Walking around 1st Street and checking out all the antique shops can indeed offer some exercise, but chances are, you’ve added a bit of food and drink into the equation. While the overall combo might even out, add a few more steps to the Fitbit with one of the great walks and hikes in the Snohomish area. A few popular options:

  • Centennial Trail – Walk, bike or ride (a horse) on 30 miles of trail connecting Snohomish, Lake Stevens, Arlington and the Skagit County border.
  • Lord Hill Regional Park – Hike, bike or ride (horses!) around this beautiful nature preserve and check out one of the many ponds within the wetland areas.
  • Snohomish Riverfront Trail – Walk along the winding Snohomish River and enjoy the peaceful scene. It forms a one-mile loop trail with 1st Street and Maple Avenue. A good one for walking off that wine-tasting and dinner!

The Snohomish area has many beautiful stretches of farmland and with that comes many options for visiting the local farmers.

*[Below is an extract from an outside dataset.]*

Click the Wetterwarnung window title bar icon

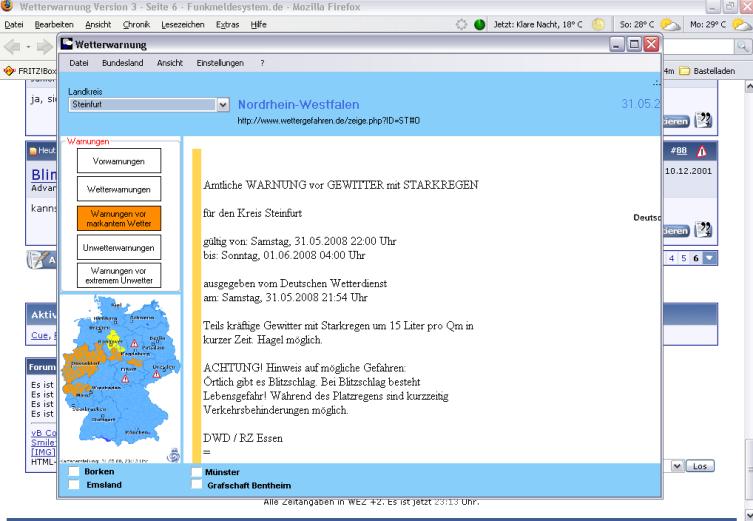click(x=66, y=45)
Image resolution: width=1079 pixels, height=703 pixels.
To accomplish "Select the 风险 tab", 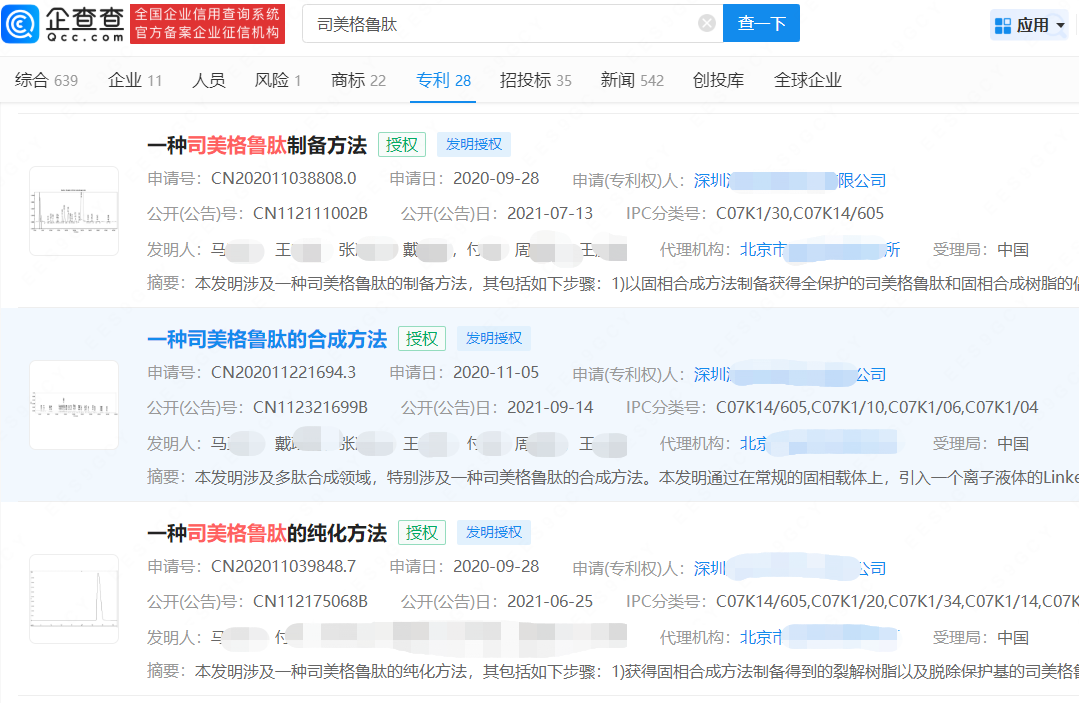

Fall and winter bring with them a score of pumpkin picking, corn mazes and Christmas tree gathering, but many of the farms have events going on throughout the year. A few of the prime (pumpkin) picks:

  • Check out Bob’s Corn & Pumpkin Farm during the harvest season for their corn maze and U-pick pumpkins. They also have a great country store open mid-August thru the end of October.
  • The Thomas Family Farm also features corn mazes and a pumpkin patch and is open during the fall. Additionally, they host events throughout the year. Two intriguing upcoming events are the whiskey distillers’ night, Snohomish on the Rocks (4/27/19) and the Snohomish Hard Cider Festival (8/11/19).
  • In addition to corn mazes and pumpkins, Stocker Farms also has Christmas trees, as well as a country market. (All open seasonally) In October, be sure to check out their “Stalker” Farms
  • The Farm at Swan’s Trail has all the usual fall farm activities with the addition of U-pick apples and early-bird breakfasts on weekends. They also have a concession stand in the fall. (Open end of September thru end of October)
  • Craven Farms rolls out all the fall hits from September 21st thru October 31st and also plays host to cool events during the year including NW Vintage & Vino (May 17-18) and the Antique Tailgate Sale. (6/29)
  • Hagen Farm doesn’t do the corn-maze/pumpkin-patch bit, but they DO sell grass-fed, naturally raised meats as well as offer up the farmhouse for “haycation” rentals. They also have private hiking trails and a roadside store called Milk House Mercantile.
Snohomish County Backroads
Beautiful scenery on the Snohomish Co. backroads (Photo credit: B. Skoczen)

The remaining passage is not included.